But his children attend a private school in the UK and the fees of more than £20,000 (Dh120,000) need to be paid.

So retirement remains on hold. It is such a common boxing tale that it seems normal. He has now fought twice in just over a month. On Thursday night at Yas Island, he headlined the first pro boxing night in Abu Dhabi and easily stopped the Egyptian Mazour Ali.

He still has no answers about his future.

“It all depends on my job situation,” he said after his win. “To be honest I shouldn’t be fighting and I wouldn’t be fighting if I had a good job which was earning money to keep my kids in school. My kids go to private school.

“I’ve got a nice house out of boxing, I’ve done well out of boxing. But my kids are in private school and it costs over twenty grand a year to send them to school. I haven’t got that money. I’m looking for work now,” he said.

The fight itself was an insipid one. Williams may be 40, but he has pedigree: twice British and Commonwealth heavyweight champion and, most famously, the second-to-last man to beat Mike Tyson. Ali looked out of shape and stood at a 70-pound-plus weight disadvantage. He never looked like testing Williams.

“I would’ve preferred an opponent who came to fight,” Williams said. “People in Abu Dhabi, this is the first fight for them so they wanted to see a good fight. If an opponent was brought in who came to fight it would’ve been a good fight. But he came to run about and mess around so it was not attractive. It takes two to tango. I wanted to fight, he didn’t want to fight.”

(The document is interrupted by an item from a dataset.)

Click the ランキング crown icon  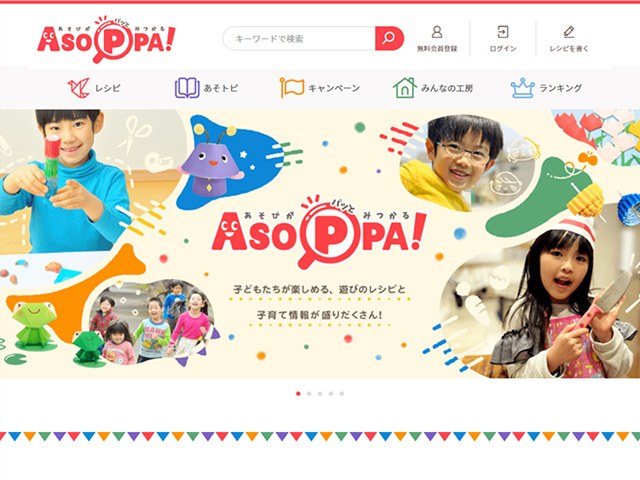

Tyson remains a big part of Danny Williams’s story. In his latest book, Undisputed Truth, Tyson claimed he was using recreational drugs in the run-up to his fight with Williams, in Louisville in July 2004. But such is the legend of the man, Williams said it would not diminish “the biggest victory” of his career.

“It takes nothing away from the win for me. At the end of the day, regardless of what he says, I still beat Mike Tyson. I said after the fight I know I didn’t beat a peak Mike Tyson. But who could’ve lived with a peak Tyson? I didn’t fight a peak Tyson.

“I know, but I fought a very good Tyson. You see the fight – the first two rounds he was very, very good. He can say whatever he was on, but the drugs he was on, all I can say is that they done him good because he looked good in the first two rounds.”

Williams's win capped a quietly encouraging debut for professional boxing in the capital. The eight-card fight did not draw a massive crowd, but it did draw a small, knowledgeable one. Promoters Lion Heart Boxing Productions and the Dubai-based Prince Promotions had insisted success lay in the event going ahead, after it was postponed the first time in October.

The highlight of the evening, fight-wise, was Mohammad Ali Bayat's victory over Abdul Kabbani, a grudge rematch between Dubai residents. The pair had fought once before, in 2011, Bayat securing a controversial points win but he was far more decisive on Thursday; Kabbani did not come out for the fifth round.

On a card of uneven quality, this was easily the best fight.

“That fight was a really good fight,” said Edward Mendy, a senior executive with Lion Heart. “It was everything I thought it was going to be and more and the only disappointment was Kabbani quitting.

“There was a good build-up to it and both of them did well for themselves. We were hoping Kabbani would win so we could have a third fight between them.”

More such Thursday nights at Yas could be forthcoming; Lion Heart is planning the next, tentatively, for February 20.

“We are committed to doing this on a long-term basis,” Mendy said. “We’re looking to come back in February and then after that. Obviously, if we do three, four events and we don’t have the support of the community then we have to make a decision that this is not the right place for fights. We knew it was going to be slow so we thought we would build it one step at a time.”

The next headliner could well be an even bigger name than Williams. Mendy is in talks with Hasim Rahman, the man who shocked Lennox Lewis and became heavyweight champion of the world in April 2001.

Rahman was in Abu Dhabi watching the event.

“He hasn’t decided yet, but he was here tonight,” Mendy said. “He is supposed to be our next main event. They are deciding. If he doesn’t retire then he will be.”